Moodle has two tools specifically designed for collecting ungraded feedback from your students: surveys and choices.
A survey is a set of predetermined questions. It’s not yet possible to create your own questions in a survey unless you install a nonstandard module such as Questionnaire or Feedback. The current survey focuses on getting feedback from students about the nature of the course.
Choices are small, one-question surveys. They act as small web polls that you may have seen on other web sites. You can use a choice to get rapid feedback from your students about any topic you wish, as long as it’s only one question long.
This section covers the following MTC skills: 5.6 Survey
There are three types of surveys you can give:
This is a set of 24 statements that asks students about the relevance of the course, provides opportunities for reflection and interactivity, provides peer and tutor support, and facilitates interpretation. These factors are based on social constructivist theory, as discussed in Chapter 1. Variations on the survey ask students to discuss their preferred learning environment or the actual learning environment. Moodle offers three types of COLLES surveys: preferred, actual, or a combination of the two. The preferred COLLES survey asks students to discuss how they think they want to interact with a course, while the actual COLLES survey asks them how they are interacting currently.
ATTLS seeks to measure the quality of interaction within a course. It builds on the “Separate and Connected ways of knowing” scale, which we discussed in Chapter 13.
The Critical Incidents survey asks students to consider recent events and answer questions about their relationship to those events.
The limited nature of the surveys tool makes surveys very easy to create. Basically, you select the set of prewritten questions you’d like to give, edit the introductory text, and you’re done.
To create a survey:
Select Survey from the “Add an activity” drop-down menu in the course section where you would like to add the survey.
On the “Adding a new survey page,” as shown in Figure 14-1, give the survey a name.
Select the type of survey you want to give from the drop-down menu.
If you wish, add an introduction to the survey.
Select the common module options:
This is another location in which to set the group mode for the activity.
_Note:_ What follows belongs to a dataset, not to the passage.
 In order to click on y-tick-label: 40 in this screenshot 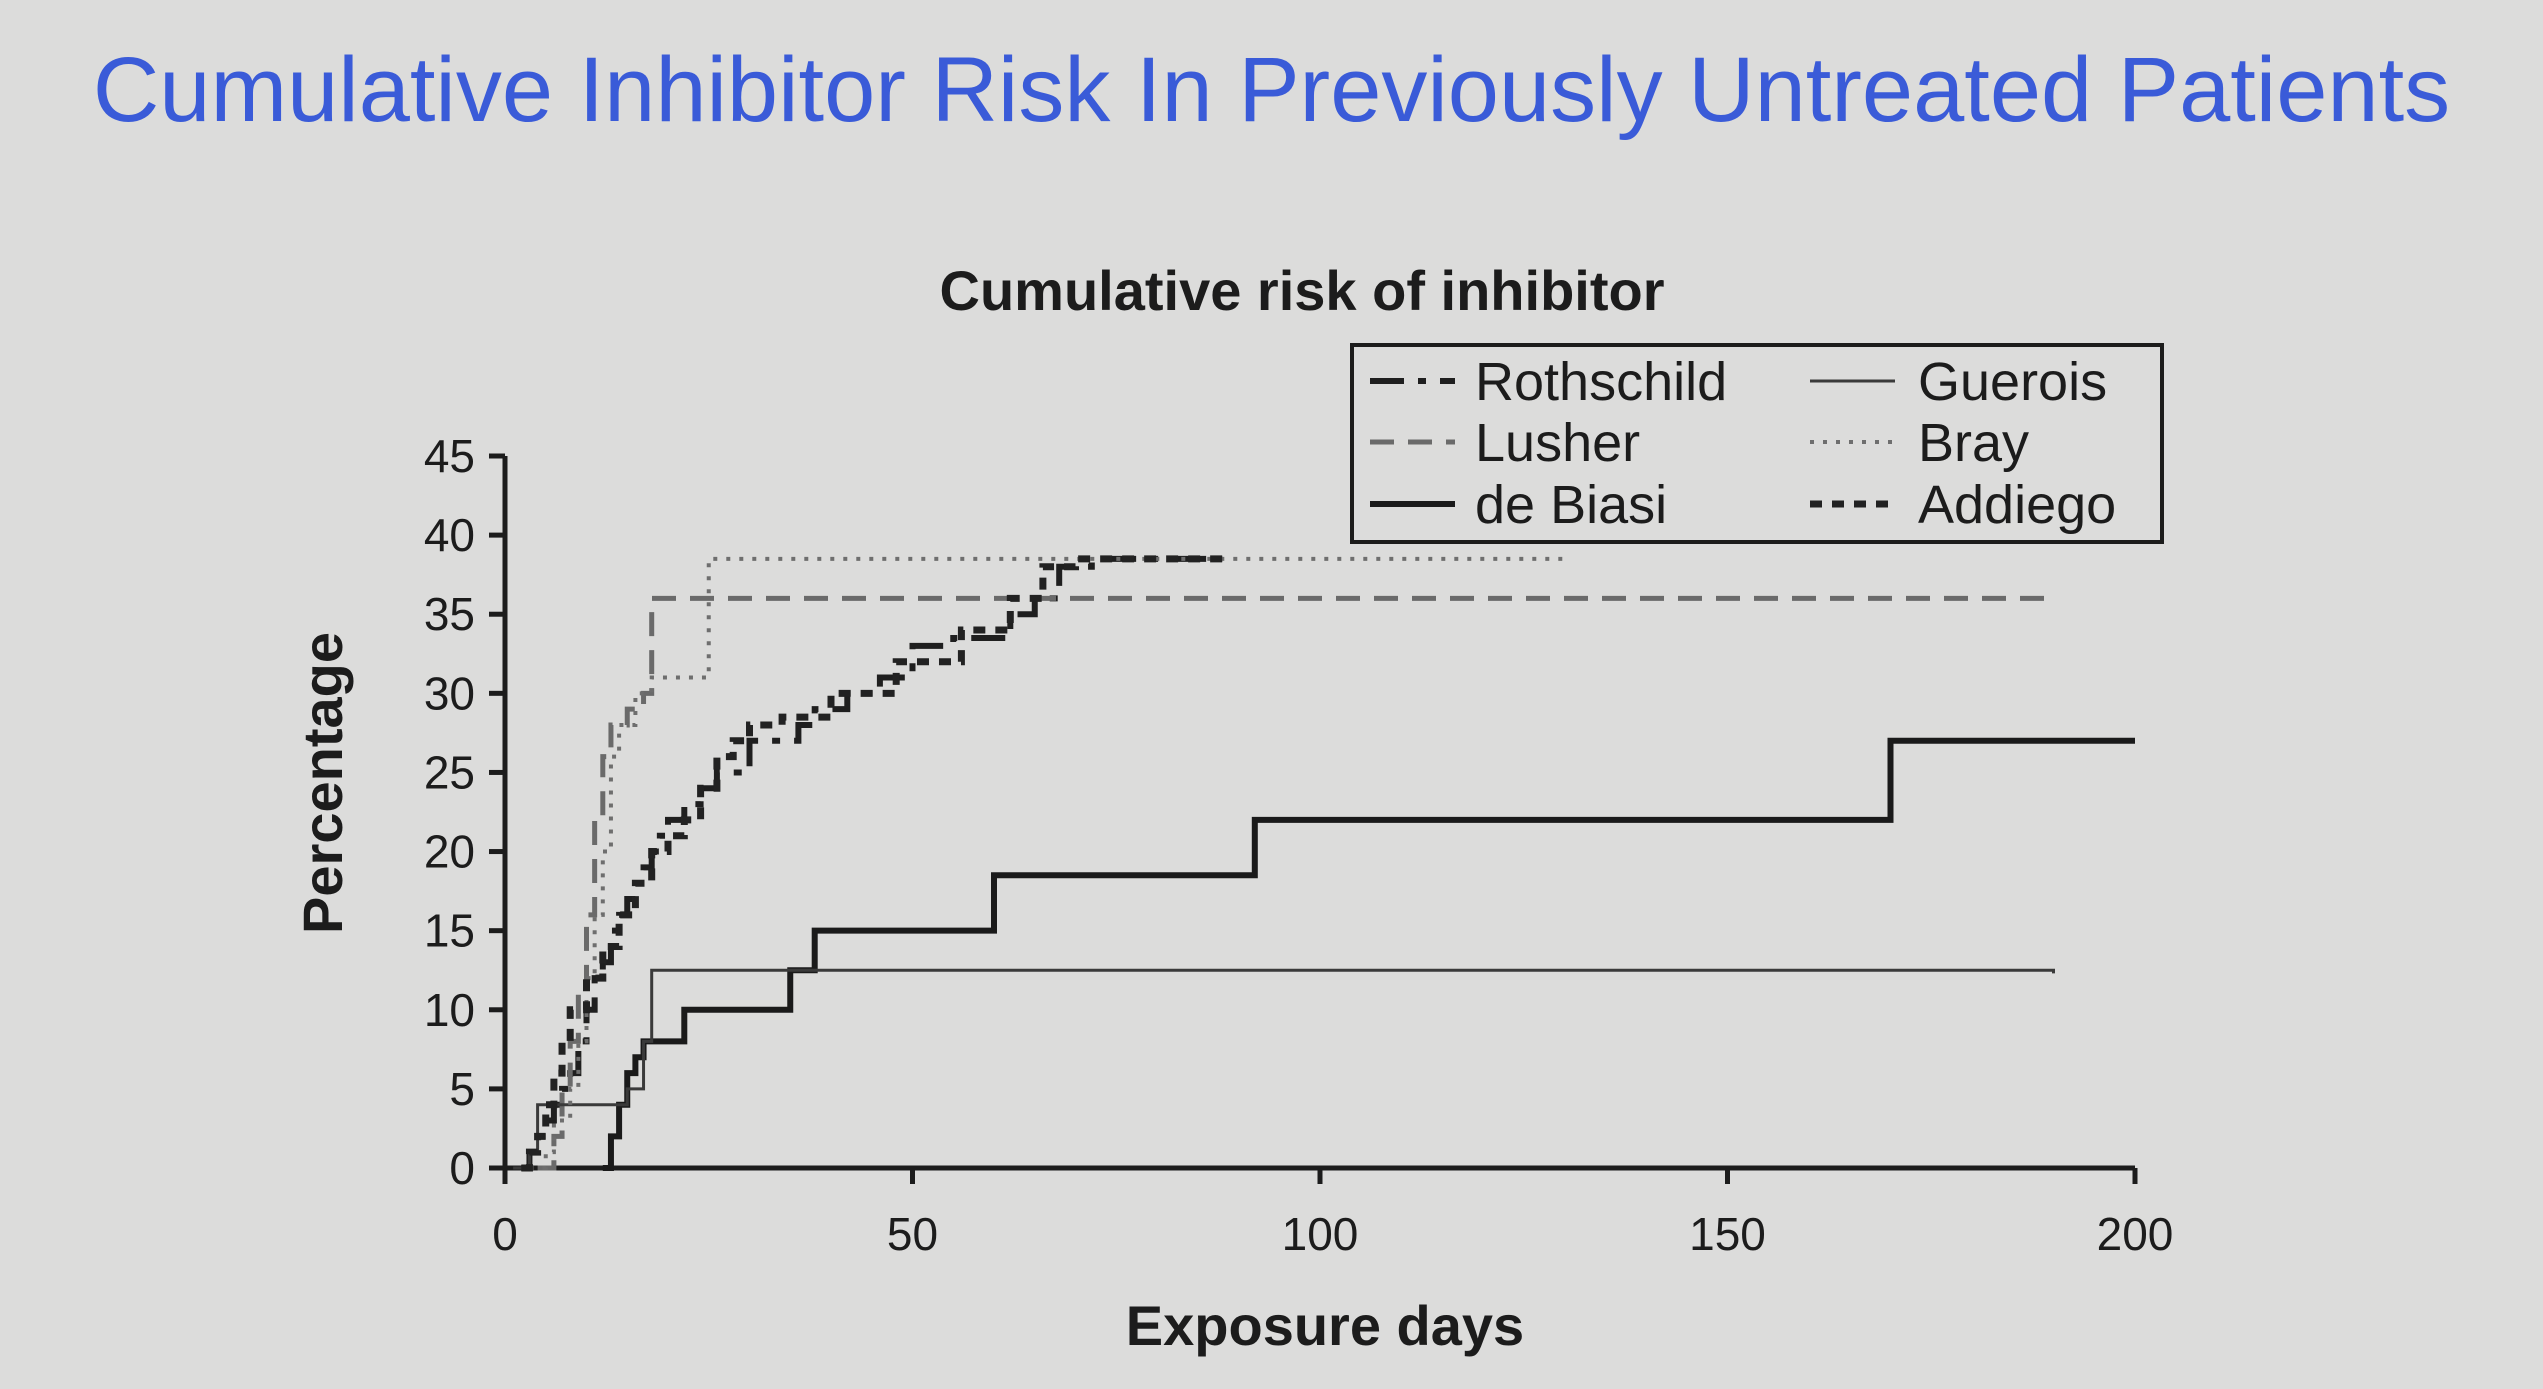, I will do `click(450, 535)`.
If group mode is forced in the course settings then this setting will be ignored.
This determines whether students may view the activity or not.
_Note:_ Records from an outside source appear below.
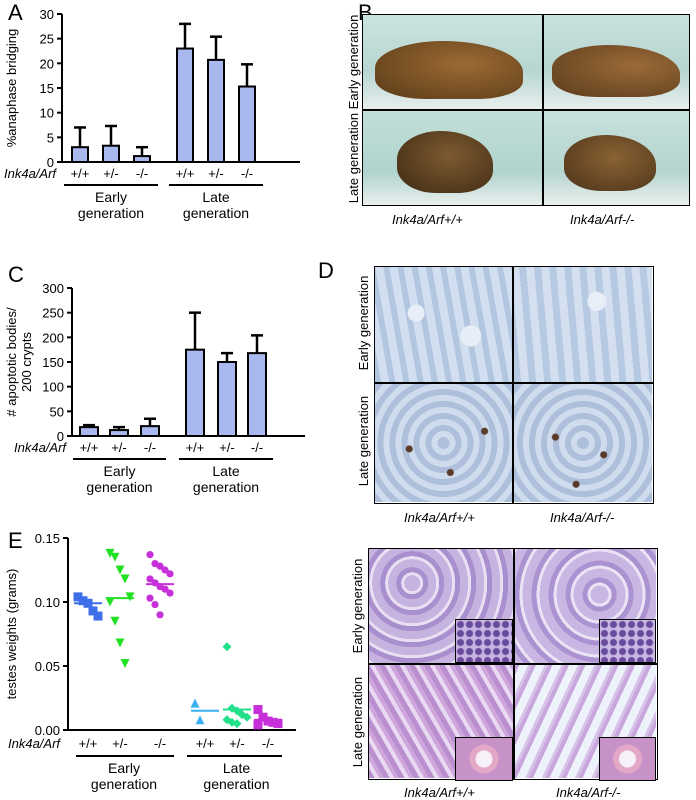 Image resolution: width=696 pixels, height=800 pixels. Describe the element at coordinates (53, 314) in the screenshot. I see `y-tick-label: 250` at that location.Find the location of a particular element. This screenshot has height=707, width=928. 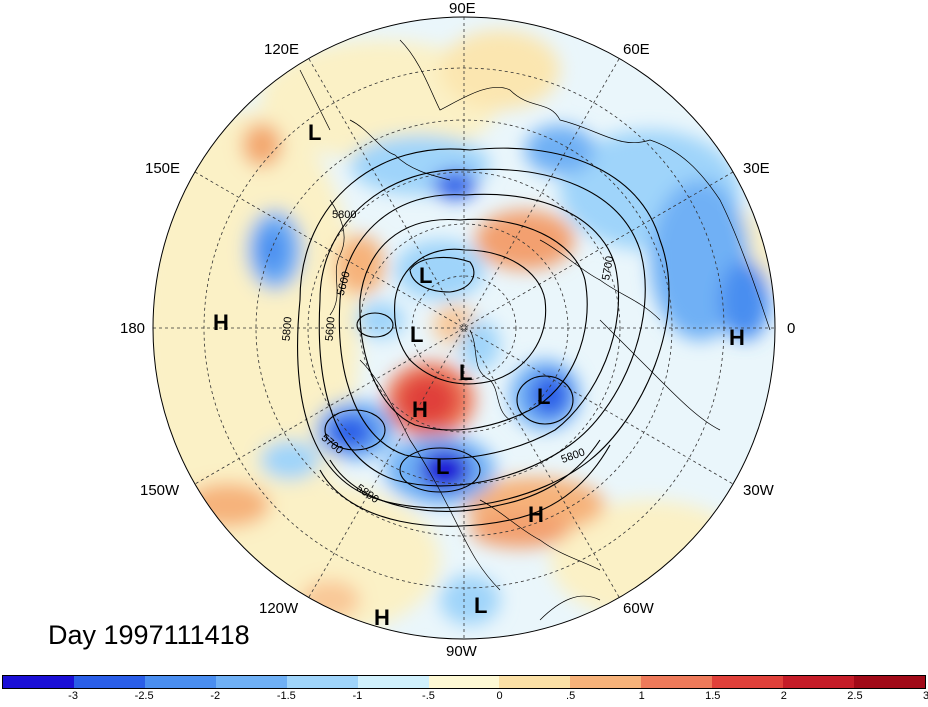

colorbar-tick-label: .5 is located at coordinates (571, 696).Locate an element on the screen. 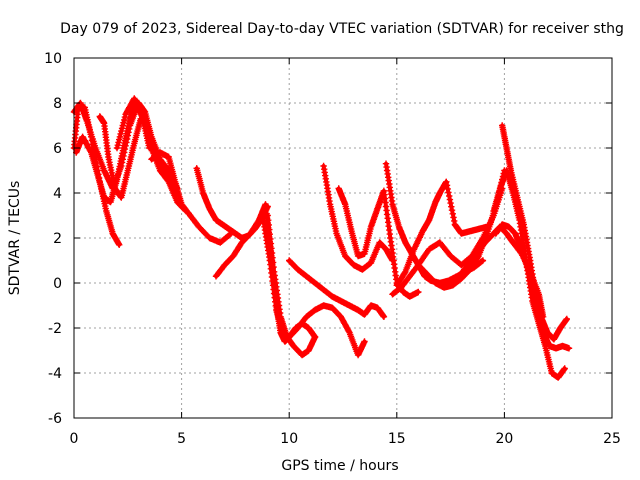  x-tick-label: 20 is located at coordinates (504, 439).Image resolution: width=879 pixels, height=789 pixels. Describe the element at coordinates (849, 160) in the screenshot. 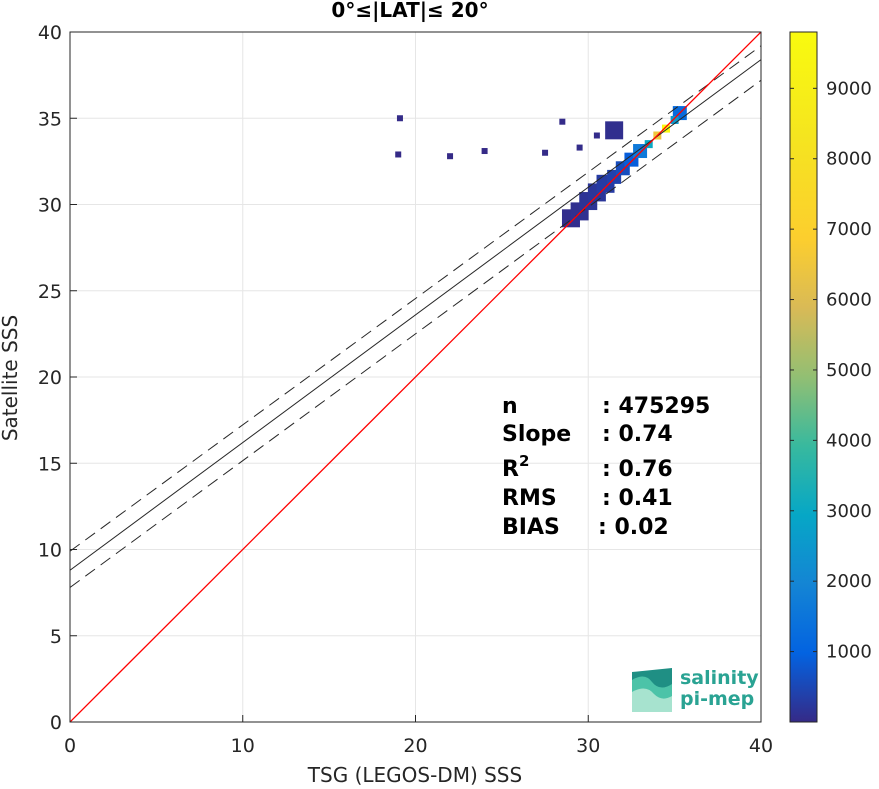

I see `colorbar-tick-label: 8000` at that location.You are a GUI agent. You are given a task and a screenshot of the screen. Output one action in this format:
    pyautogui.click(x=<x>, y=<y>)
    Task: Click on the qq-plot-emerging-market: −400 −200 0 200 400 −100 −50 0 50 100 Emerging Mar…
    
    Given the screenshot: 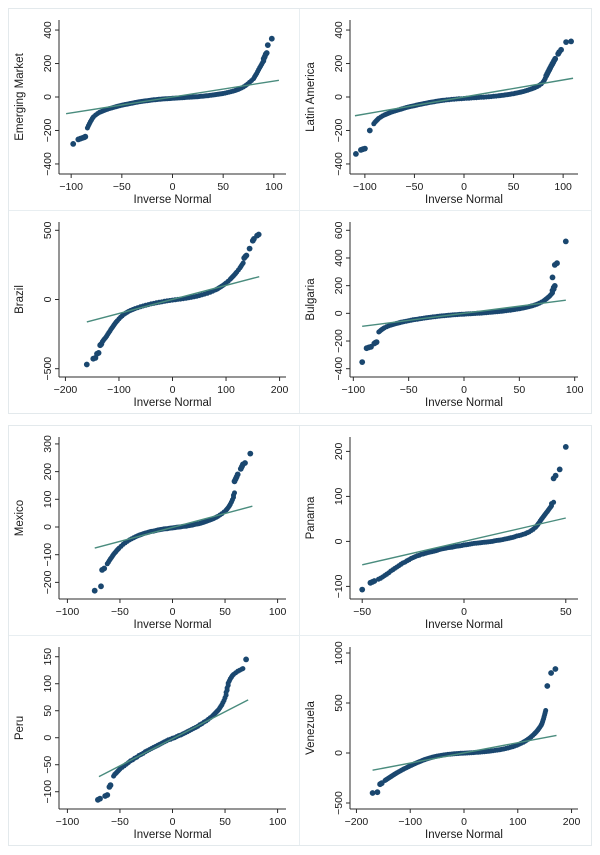 What is the action you would take?
    pyautogui.click(x=150, y=113)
Click the “Save changes” button.
The following page displays the question set you have chosen. Click the “Check and continue” button at the bottom of the page.
Once you’ve created the survey, students can begin to give their feedback. They simply click on the survey name in the course section and answer the questions. Once students have begun to answer the survey questions, you can track results via the “View xx survey responses” link at the top right of the survey page.
The survey report page contains links at the top right for viewing the data by course, by student, or by question. You can also download the data in a choice of three formats: Open Document Spreadsheet, Excel, or text.
Moodle surveys are not anonymous. While students cannot see each other’s results, you can view each student’s survey. There is no way to ensure anonymity. If you are using these results for research, you must develop a scheme to download the data and assign participant numbers. You should also inform students of this limitation.
The COLLES and ATTLS questions are five-point scales that range in response from “Almost always” to “Almost never” for COLLES and from “Strongly agree” to “Strongly disagree” for ATTLS. These results are reported in graphical form when you view them, as illustrated in Figure 14-2.
The Critical Incidents survey is a free-response survey where students must type their answers. You can see what students have typed for each answer. Later in this chapter, we’ll discuss how to apply the data you gather.
The survey module has three capabilities:
This allows a user to participate in a survey.
This allows a user to read survey responses via the “View xx survey responses” link at the top right of the survey page.
This allows a user to download survey responses.